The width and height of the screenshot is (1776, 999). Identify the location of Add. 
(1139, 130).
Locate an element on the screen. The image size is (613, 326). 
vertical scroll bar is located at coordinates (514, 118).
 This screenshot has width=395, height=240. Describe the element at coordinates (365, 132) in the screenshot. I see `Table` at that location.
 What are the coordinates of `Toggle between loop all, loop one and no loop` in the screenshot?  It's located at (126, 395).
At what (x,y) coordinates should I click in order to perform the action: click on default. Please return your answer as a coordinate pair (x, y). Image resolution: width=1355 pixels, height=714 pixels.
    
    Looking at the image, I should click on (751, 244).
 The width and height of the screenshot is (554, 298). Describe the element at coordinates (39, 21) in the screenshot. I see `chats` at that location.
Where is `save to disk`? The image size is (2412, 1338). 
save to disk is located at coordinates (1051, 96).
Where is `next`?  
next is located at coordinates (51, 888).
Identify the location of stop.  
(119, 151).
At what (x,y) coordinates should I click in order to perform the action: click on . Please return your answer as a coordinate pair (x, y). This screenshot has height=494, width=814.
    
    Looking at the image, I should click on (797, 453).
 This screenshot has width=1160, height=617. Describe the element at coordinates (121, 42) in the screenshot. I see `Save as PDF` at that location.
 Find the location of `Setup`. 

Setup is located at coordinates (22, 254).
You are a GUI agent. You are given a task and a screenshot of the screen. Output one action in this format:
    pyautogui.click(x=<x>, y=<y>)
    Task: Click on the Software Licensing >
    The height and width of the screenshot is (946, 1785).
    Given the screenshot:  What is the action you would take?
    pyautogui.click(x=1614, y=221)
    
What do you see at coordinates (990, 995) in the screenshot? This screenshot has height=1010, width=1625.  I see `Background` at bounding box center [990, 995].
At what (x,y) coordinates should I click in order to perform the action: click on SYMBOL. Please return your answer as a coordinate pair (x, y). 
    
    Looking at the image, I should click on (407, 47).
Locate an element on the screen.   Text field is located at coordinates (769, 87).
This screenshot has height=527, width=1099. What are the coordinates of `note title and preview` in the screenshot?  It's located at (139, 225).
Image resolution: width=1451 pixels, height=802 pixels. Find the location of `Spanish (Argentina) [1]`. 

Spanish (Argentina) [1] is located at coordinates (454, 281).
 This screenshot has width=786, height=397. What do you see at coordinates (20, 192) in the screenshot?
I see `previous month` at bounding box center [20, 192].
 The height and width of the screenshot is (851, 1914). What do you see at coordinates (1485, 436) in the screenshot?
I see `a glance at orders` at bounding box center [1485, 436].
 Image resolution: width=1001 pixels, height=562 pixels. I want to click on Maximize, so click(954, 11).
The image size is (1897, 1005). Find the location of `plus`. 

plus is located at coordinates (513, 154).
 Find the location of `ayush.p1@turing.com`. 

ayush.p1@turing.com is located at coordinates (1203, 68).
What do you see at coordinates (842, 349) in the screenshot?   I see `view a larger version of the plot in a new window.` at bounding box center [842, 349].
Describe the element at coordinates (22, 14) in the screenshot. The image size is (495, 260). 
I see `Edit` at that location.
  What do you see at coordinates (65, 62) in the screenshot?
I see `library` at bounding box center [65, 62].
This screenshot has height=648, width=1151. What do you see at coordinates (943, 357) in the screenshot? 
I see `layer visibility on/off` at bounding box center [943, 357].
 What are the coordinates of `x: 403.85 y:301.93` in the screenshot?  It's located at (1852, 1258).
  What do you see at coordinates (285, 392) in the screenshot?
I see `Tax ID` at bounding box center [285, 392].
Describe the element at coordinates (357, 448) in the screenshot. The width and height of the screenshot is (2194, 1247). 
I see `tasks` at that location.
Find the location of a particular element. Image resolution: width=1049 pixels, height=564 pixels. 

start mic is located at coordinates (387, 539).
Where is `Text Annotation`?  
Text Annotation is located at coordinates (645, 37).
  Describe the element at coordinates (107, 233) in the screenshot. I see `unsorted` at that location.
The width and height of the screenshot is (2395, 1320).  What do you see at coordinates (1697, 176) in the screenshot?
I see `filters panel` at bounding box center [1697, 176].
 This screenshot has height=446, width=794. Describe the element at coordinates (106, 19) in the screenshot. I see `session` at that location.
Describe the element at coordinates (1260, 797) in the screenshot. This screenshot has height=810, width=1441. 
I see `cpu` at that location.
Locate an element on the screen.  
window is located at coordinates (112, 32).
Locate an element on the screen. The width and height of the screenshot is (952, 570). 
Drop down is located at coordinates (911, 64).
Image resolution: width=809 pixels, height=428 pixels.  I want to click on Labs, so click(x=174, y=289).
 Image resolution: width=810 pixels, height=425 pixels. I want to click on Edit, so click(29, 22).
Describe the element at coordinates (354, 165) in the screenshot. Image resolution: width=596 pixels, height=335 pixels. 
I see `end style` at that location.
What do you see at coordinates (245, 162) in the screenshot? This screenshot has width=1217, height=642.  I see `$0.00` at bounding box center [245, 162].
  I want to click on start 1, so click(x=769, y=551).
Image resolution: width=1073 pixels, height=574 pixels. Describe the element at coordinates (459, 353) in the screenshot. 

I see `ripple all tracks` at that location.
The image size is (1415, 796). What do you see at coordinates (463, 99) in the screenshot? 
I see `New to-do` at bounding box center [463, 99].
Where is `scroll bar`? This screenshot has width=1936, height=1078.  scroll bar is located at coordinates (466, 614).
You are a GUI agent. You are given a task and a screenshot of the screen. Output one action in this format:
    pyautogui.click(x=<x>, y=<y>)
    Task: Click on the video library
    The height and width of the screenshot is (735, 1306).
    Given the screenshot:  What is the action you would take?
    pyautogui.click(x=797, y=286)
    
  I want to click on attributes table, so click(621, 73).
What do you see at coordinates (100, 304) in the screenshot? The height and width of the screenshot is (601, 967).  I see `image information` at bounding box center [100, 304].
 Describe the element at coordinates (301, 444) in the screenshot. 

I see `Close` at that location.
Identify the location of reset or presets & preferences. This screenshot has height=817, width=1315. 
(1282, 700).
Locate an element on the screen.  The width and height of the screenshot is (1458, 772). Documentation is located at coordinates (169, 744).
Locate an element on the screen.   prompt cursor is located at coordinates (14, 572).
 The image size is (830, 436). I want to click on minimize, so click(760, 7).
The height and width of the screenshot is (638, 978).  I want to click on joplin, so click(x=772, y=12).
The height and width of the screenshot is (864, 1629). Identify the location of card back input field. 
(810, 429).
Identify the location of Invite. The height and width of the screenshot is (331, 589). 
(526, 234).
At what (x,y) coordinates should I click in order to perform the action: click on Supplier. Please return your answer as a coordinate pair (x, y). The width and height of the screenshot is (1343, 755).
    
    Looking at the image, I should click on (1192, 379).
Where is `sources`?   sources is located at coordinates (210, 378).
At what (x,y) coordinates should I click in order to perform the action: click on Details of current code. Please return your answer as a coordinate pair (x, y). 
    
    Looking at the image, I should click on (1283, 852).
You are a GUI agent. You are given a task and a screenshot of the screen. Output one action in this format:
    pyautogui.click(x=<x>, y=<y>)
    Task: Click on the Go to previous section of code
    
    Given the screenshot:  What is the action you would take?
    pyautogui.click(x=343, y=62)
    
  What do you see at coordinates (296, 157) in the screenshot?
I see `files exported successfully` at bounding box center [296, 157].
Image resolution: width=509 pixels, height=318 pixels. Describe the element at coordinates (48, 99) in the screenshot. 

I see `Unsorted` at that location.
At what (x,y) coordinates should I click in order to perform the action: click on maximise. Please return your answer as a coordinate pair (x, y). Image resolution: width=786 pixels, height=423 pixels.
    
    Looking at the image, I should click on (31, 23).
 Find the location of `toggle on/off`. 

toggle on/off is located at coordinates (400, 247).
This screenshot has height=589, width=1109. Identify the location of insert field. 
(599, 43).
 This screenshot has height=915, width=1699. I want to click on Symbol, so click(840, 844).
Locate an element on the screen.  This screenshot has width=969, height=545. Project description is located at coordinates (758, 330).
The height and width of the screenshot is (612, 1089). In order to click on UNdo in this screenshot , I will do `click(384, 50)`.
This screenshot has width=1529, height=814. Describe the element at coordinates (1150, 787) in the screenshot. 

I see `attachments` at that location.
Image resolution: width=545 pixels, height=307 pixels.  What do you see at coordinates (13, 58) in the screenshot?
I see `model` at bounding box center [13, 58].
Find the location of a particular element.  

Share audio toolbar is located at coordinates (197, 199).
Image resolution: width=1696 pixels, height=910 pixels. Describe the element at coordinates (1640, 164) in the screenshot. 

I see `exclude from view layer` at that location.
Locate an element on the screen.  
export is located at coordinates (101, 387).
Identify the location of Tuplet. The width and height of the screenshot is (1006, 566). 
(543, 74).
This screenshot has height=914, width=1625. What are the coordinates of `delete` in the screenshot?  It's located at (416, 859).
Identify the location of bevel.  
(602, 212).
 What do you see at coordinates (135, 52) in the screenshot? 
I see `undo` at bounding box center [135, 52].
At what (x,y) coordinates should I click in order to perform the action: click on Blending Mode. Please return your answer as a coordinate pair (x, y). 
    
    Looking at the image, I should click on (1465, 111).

====

What you should do: Copy out every line in the material above that contains the word "Spanish".

Expected output:
Image resolution: width=1451 pixels, height=802 pixels. Find the location of `Spanish (Argentina) [1]`. 
Spanish (Argentina) [1] is located at coordinates (454, 281).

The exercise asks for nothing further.